It is human nature to want to protect sensitive information. In elementary school, you would pass notes by folding the paper many times before stapling it so no one could read it. As you got older, you realized mail goes in an envelope to protect the privacy of the enclosed letters.
And now as we move into a digital age, the way we protect ourselves has changed, but privacy is just as important (if not more important). In 2018, we have more passwords than days in the week. We are now bombarded by buzzwords like encryption, hash functions, and multi-factor authentication. The ways we protect ourselves and our data are rapidly changing, and it is important to stay up to date on emerging technologies.

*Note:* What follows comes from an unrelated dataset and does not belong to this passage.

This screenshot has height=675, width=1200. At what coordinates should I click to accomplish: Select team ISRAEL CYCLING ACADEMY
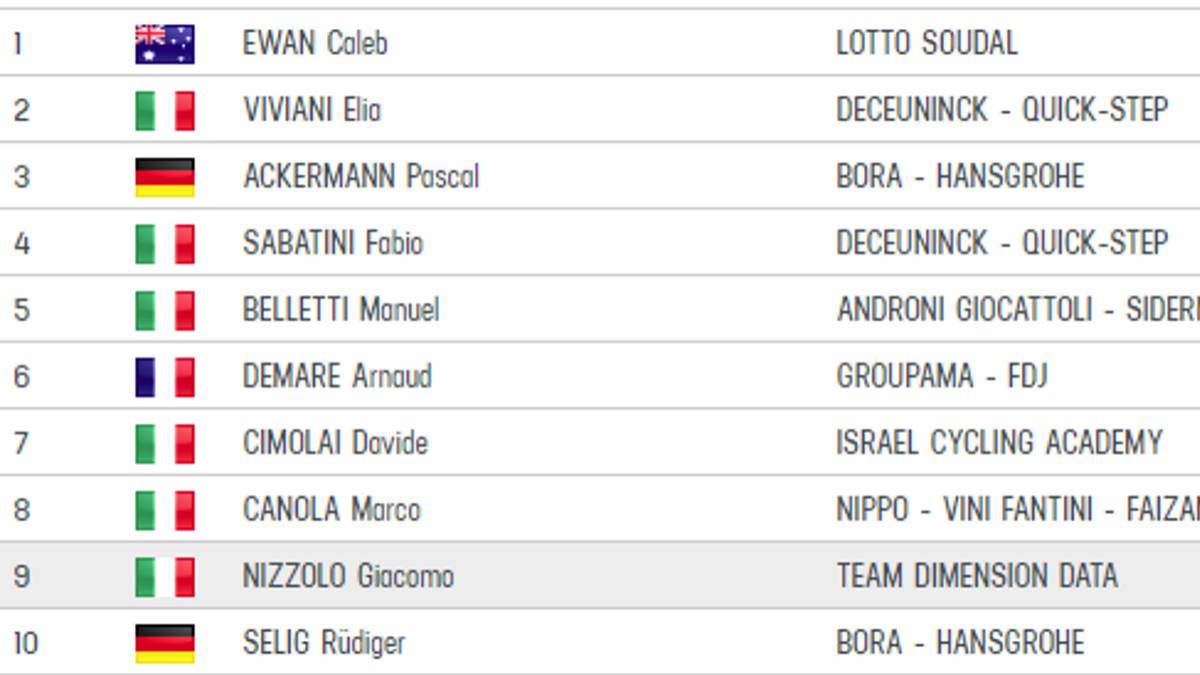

What is Encryption? What is Hashing?
In previous articles, I have mentioned Hashing, but what does it really mean to hash something? Hashing is a very popular concept when it comes to blockchain technology. This article will examine questions like; What is Hashing? What is Encryption? And How are Encryption and Hashing different? Comparing encryption vs hashing will help us understand their specific use cases.
2 Types of Encryption
Encryption is a process of taking a message and scrambling the contents in a way that allows only specific people the ability to view the message. There are 2 main types of encryption; Symmetric and Asymmetric. It will help to first examine Symmetric encryption, this will allow us to understand some of the reasons Asymmetric encryption was created.
To simply break down symmetric encryption, we will use the example of 2 coworkers that are looking to exchange a sensitive document. We will call these coworkers Alex and Becky. In this situation, Alex has a sensitive document that he needs to share with Becky. Alex uses an encryption program to lock and protect his document with a password or passphrase that he chooses. Alex then sends the encrypted file to Becky, however, she cannot open it until Alex provides her the passphrase used to lock the document. The main problem symmetric encryption in this scenarios becomes, how does Alex safely share the passphrase (or key) with Becky? Sending this via email is quite risky, and could lead to the password ending up in the hands of unwanted users. Additionally, if someone got a hold of the password, they would be able to decrypt any future messages between Alex and Becky.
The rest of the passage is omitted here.